A propósito de uma pertinente campanha pela despenalização da morte assistida, muito se tem discutido acerca de autonomia e dos limites do direito à escolha. A 29 de maio debatem-se quatro projetos de lei acerca do tema. No essencial, trata-se de reconhecer, ou rejeitar, a cada pessoa a capacidade de decisão acerca da sua própria vida, criando condições para que essa decisão, livre e informada, se concretize num ambiente seguro.

Bem se vê que não estamos muito longe do que sempre esteve em causa quando falamos de autodeterminação – o respeito pelo direito inalienável de cada indivíduo tomar decisões do foro pessoal, íntimo e familiar livre de constrangimento, discriminação ou outras formas de violência.

Desde o direito ao aborto ao reconhecimento do trabalho sexual enquanto trabalho, a discussão sobre autodeterminação tem sido feita sobretudo no marco da cidadania sexual e reprodutiva e das políticas de igualdade de género. Exemplos recentes reportam-se à aprovação da gestação de substituição numa versão muito parcial, e da nova lei de identidade de género, cujo veto presidencial conhecido a semana passada está já a mobilizar várias formas de resposta e resolução por via parlamentar.

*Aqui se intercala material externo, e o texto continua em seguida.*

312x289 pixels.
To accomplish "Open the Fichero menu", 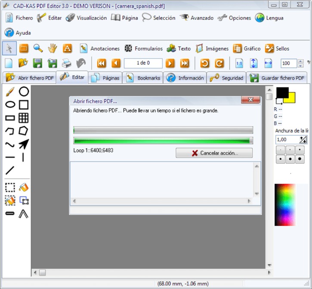I will point(19,18).
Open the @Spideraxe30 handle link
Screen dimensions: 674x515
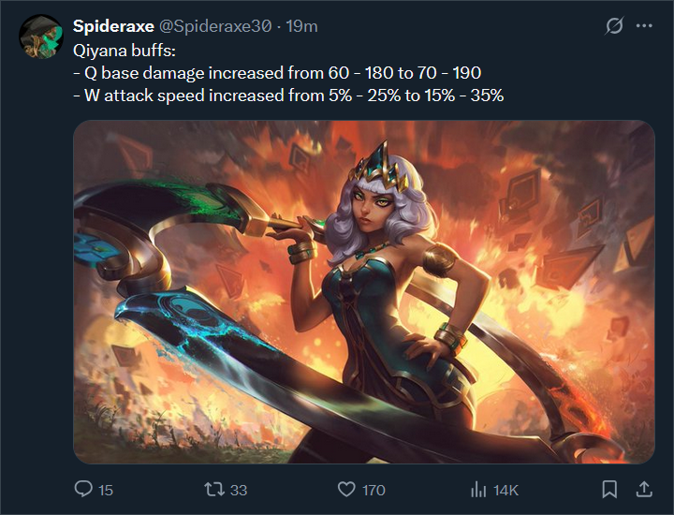(x=215, y=26)
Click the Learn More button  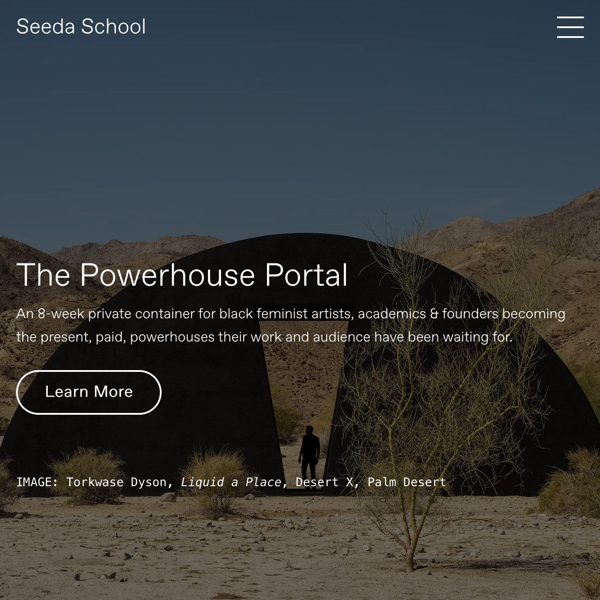(89, 392)
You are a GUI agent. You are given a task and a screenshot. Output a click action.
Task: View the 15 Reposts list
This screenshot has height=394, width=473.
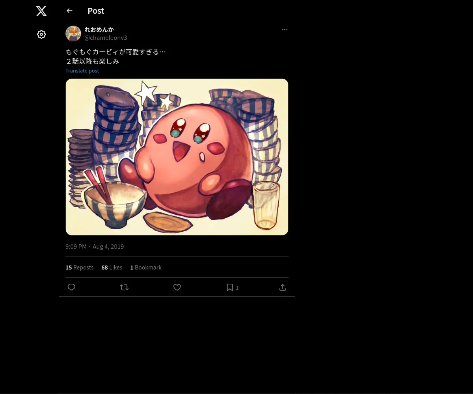click(x=79, y=267)
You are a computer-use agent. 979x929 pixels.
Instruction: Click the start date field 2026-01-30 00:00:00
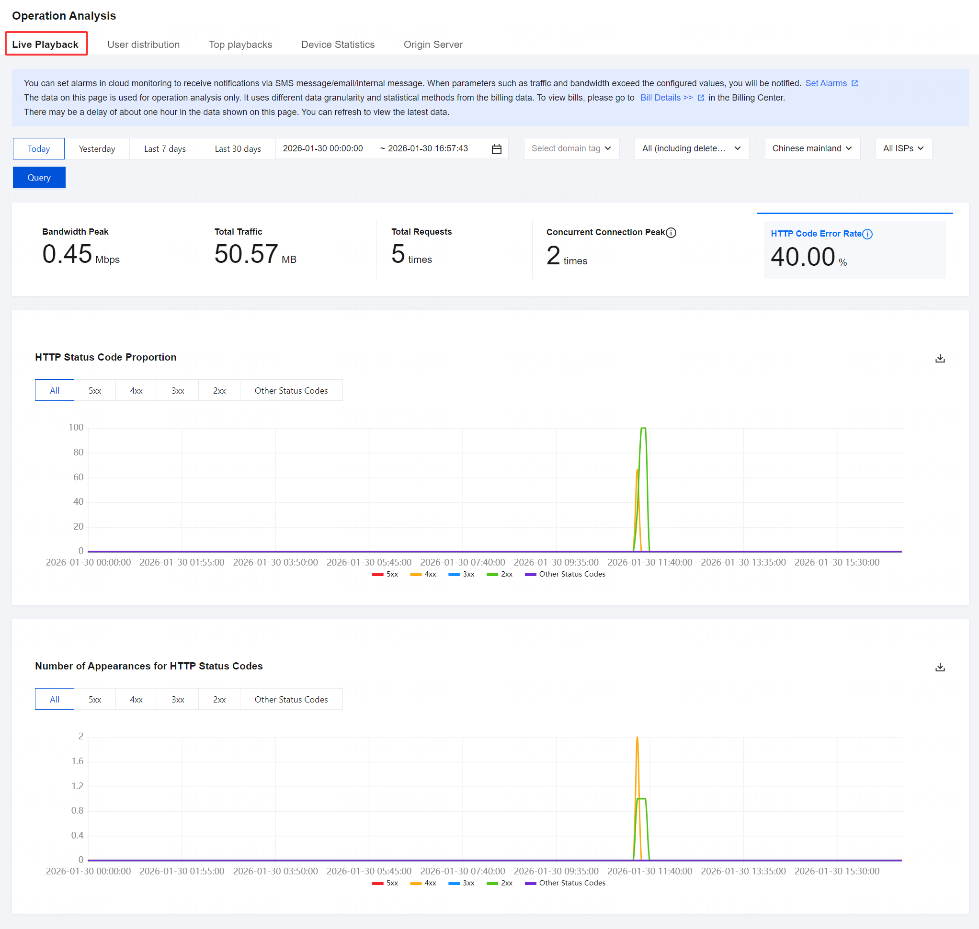coord(322,149)
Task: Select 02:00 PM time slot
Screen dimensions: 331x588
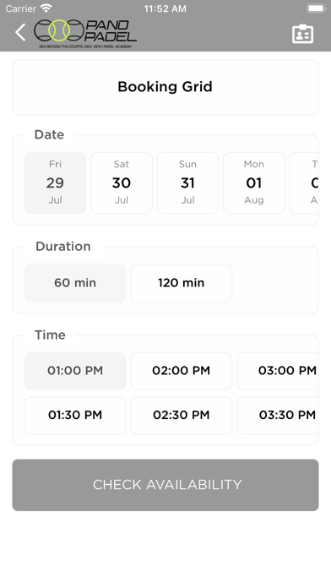Action: (x=182, y=371)
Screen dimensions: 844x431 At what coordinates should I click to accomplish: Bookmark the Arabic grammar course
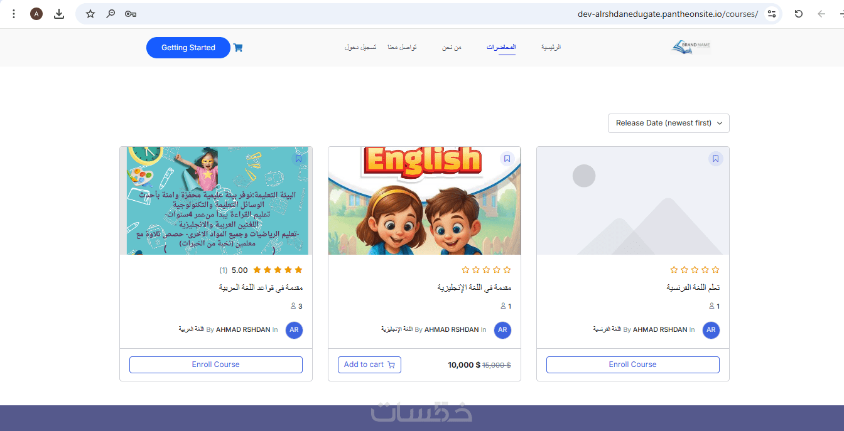(298, 159)
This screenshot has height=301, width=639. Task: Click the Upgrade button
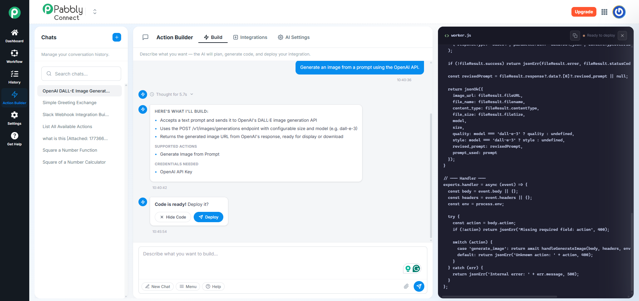(x=584, y=12)
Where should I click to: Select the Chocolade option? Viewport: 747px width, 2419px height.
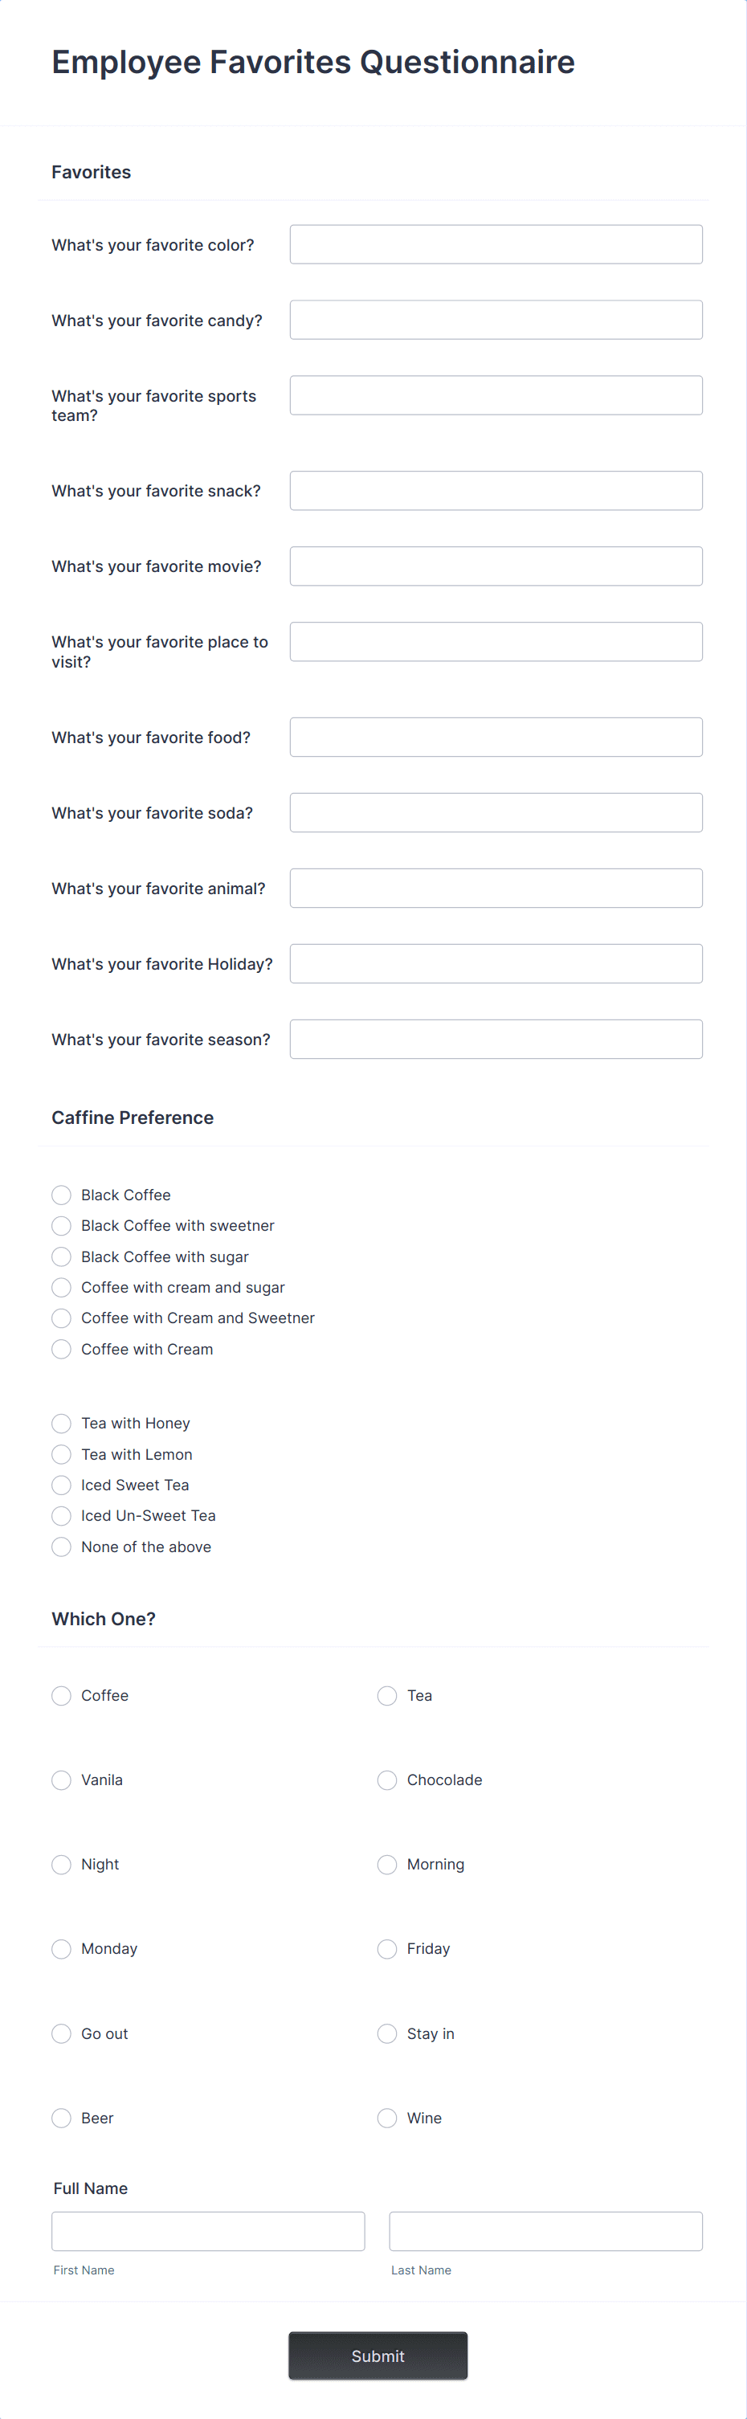[x=387, y=1780]
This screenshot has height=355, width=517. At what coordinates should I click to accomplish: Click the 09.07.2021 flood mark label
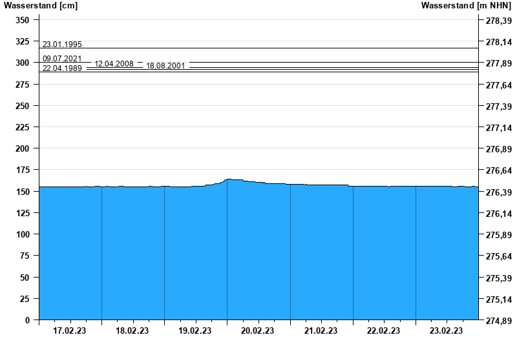tap(62, 59)
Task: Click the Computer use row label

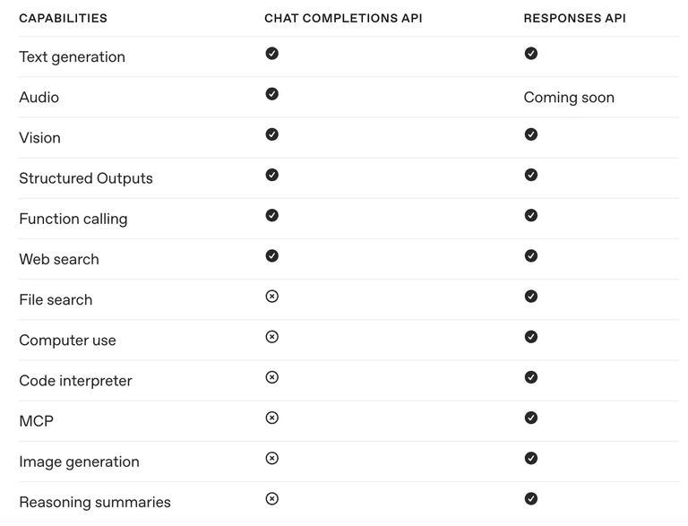Action: (67, 341)
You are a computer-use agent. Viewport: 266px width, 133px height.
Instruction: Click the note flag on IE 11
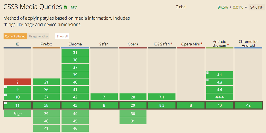(5, 103)
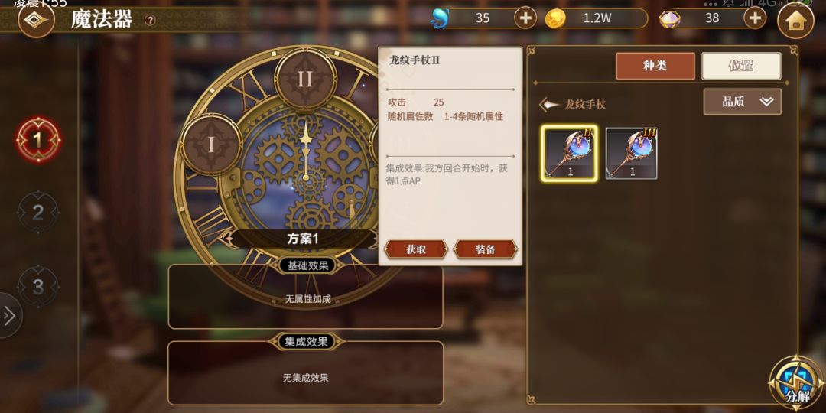826x413 pixels.
Task: Switch to scheme 1 selector
Action: click(x=38, y=140)
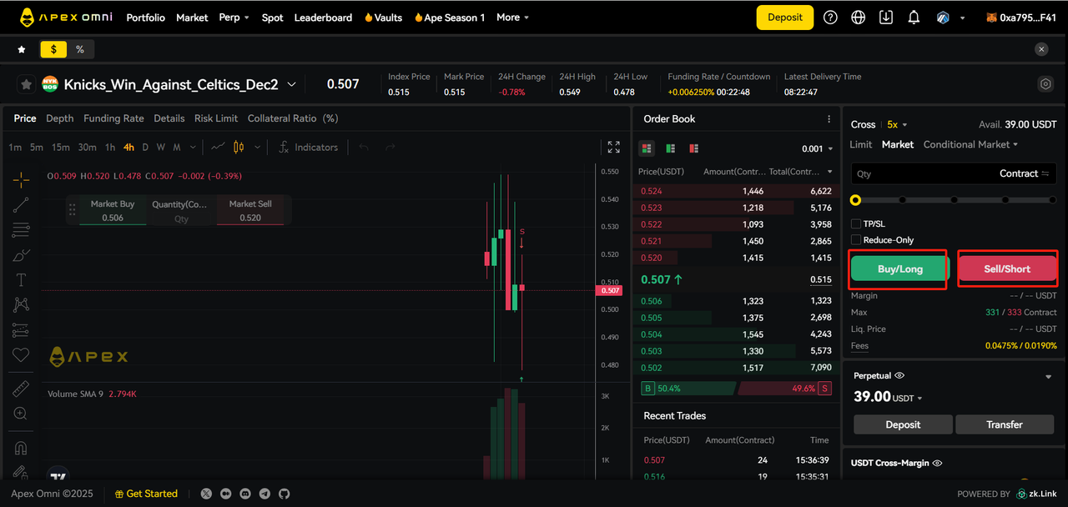Click the yellow Deposit button in header
Viewport: 1068px width, 507px height.
tap(784, 18)
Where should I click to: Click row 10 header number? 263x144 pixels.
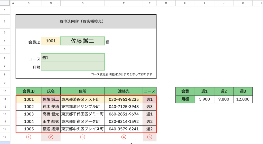(5, 91)
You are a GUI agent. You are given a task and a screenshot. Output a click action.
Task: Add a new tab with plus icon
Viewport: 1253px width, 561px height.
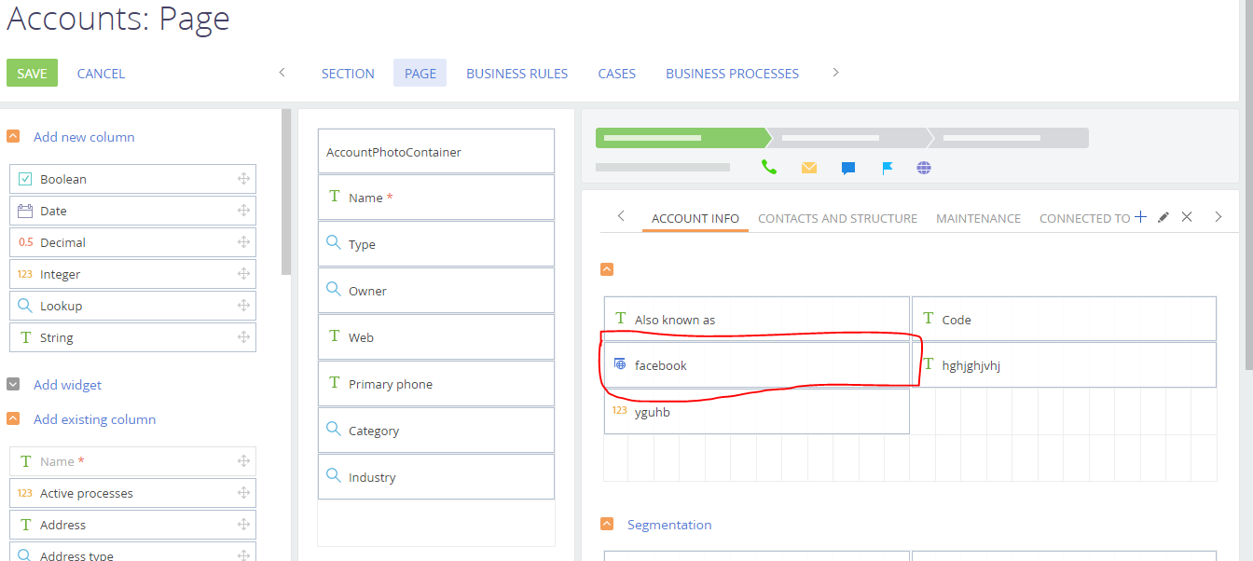(x=1140, y=217)
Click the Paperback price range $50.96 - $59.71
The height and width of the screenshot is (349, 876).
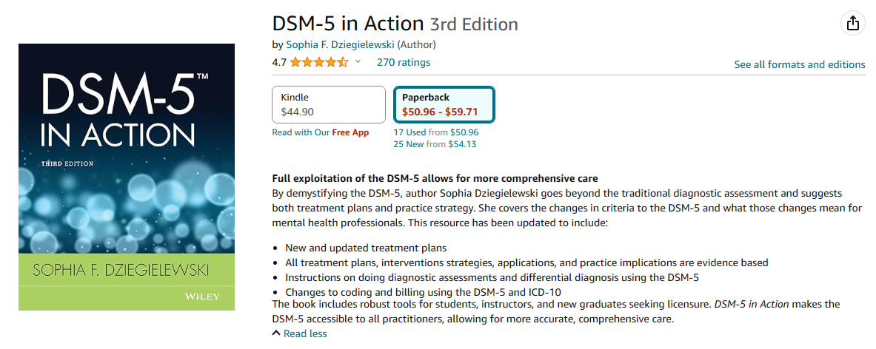pyautogui.click(x=441, y=112)
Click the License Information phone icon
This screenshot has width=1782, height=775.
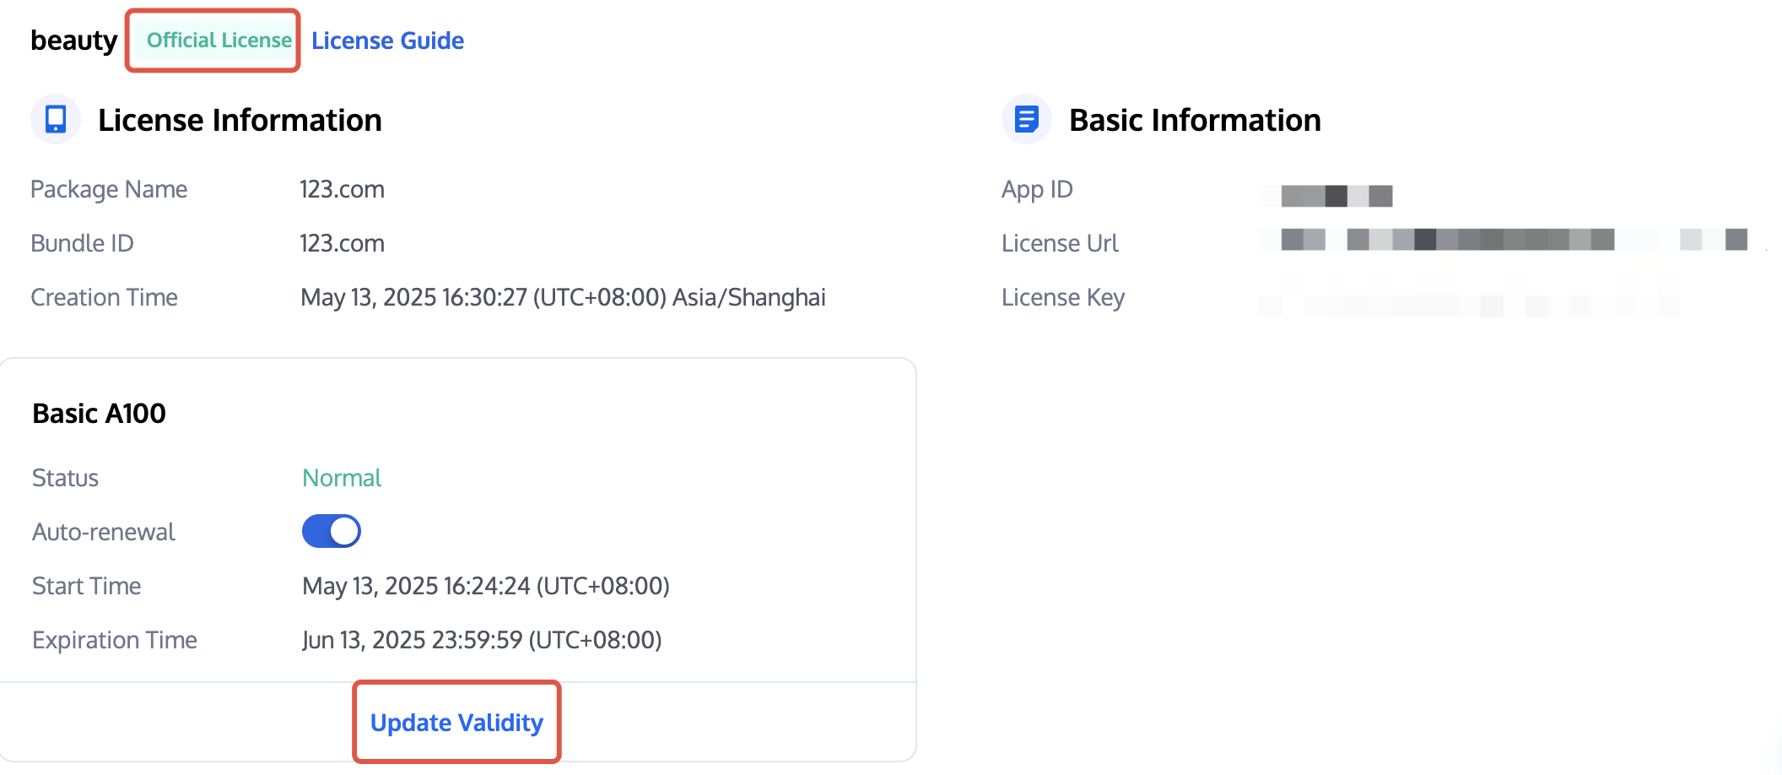tap(56, 119)
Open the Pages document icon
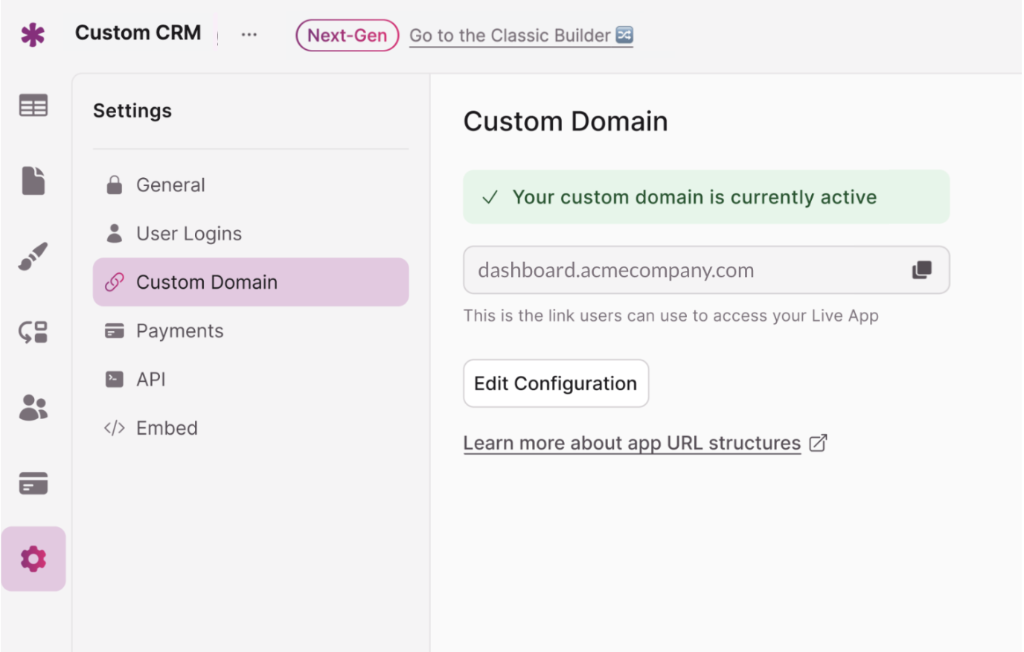The width and height of the screenshot is (1024, 652). pos(33,181)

Não deixa de ser interessante constatar que, em plena era TED Talk, paralelamente a um discurso que promove a iniciativa, confia na meritocracia e encoraja o espírito empreendedor, alguns setores insistam em travar a decisão individual apenas quando se trata de matéria no plano da intimidade, como se a vida pessoal precisasse sempre de ser sancionada por outrem. Será talvez um legado da mais longa ditadura da Europa ocidental, justificação a que sempre regressamos para perceber o que nos escapa – há que policiar, conter, respeitar hierarquias de peritagem, confirmar novamente com a autoridade especialista, urdir, enfim, toda uma rede fininha de subtis impasses burocráticos (ou de outra ordem) para que ninguém corra o risco de decidir por conta própria aquilo que lhe diz respeito.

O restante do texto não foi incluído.